## EXERCISE PROMPT:
Could you filter the records below and return each line that holds "advelita"?

## MATERIAL FOR THE TASK:

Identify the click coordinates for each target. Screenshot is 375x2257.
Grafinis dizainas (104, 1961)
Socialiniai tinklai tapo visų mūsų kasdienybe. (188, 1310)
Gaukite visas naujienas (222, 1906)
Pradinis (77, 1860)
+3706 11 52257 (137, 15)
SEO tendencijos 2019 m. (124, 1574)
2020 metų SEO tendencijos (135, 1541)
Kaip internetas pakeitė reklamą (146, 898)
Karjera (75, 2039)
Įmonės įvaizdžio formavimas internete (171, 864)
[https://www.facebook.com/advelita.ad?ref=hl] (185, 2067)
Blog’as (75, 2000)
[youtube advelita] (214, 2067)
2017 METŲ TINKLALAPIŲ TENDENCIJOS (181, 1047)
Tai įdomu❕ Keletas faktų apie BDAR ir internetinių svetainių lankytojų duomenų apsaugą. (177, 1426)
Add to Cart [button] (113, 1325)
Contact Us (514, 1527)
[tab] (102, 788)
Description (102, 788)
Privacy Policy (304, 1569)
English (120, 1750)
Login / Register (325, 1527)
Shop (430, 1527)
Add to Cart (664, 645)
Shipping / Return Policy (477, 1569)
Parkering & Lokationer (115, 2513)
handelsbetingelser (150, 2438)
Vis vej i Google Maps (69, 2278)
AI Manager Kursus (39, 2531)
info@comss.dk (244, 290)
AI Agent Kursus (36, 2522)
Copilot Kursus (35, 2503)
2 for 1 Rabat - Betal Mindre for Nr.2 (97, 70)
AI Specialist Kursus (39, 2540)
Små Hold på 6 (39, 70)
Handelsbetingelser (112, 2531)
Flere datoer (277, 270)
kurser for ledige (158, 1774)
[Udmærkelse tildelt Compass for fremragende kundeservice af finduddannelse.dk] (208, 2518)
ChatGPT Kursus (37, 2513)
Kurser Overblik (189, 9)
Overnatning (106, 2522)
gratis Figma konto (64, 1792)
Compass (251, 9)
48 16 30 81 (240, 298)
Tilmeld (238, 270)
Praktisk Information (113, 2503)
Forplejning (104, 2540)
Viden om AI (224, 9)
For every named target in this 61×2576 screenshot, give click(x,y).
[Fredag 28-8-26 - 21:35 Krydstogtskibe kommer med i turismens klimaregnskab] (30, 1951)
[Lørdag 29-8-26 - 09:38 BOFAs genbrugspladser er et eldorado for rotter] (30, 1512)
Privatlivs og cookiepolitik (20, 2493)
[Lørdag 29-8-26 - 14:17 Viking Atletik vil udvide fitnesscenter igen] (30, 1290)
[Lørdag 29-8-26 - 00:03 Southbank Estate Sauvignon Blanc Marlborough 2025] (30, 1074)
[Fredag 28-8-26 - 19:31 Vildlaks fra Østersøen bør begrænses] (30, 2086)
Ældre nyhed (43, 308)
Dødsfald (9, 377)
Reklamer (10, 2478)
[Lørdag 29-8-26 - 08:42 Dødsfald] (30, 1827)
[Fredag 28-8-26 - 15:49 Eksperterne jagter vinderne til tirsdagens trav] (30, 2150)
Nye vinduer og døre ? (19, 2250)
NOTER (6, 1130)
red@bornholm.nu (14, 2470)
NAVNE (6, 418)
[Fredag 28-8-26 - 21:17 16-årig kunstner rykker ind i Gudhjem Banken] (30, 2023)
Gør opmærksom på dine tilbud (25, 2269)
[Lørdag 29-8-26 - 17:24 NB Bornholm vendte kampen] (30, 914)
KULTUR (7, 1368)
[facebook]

## WORKED SOLUTION:
[https://www.facebook.com/advelita.ad?ref=hl] (185, 2067)
[youtube advelita] (214, 2067)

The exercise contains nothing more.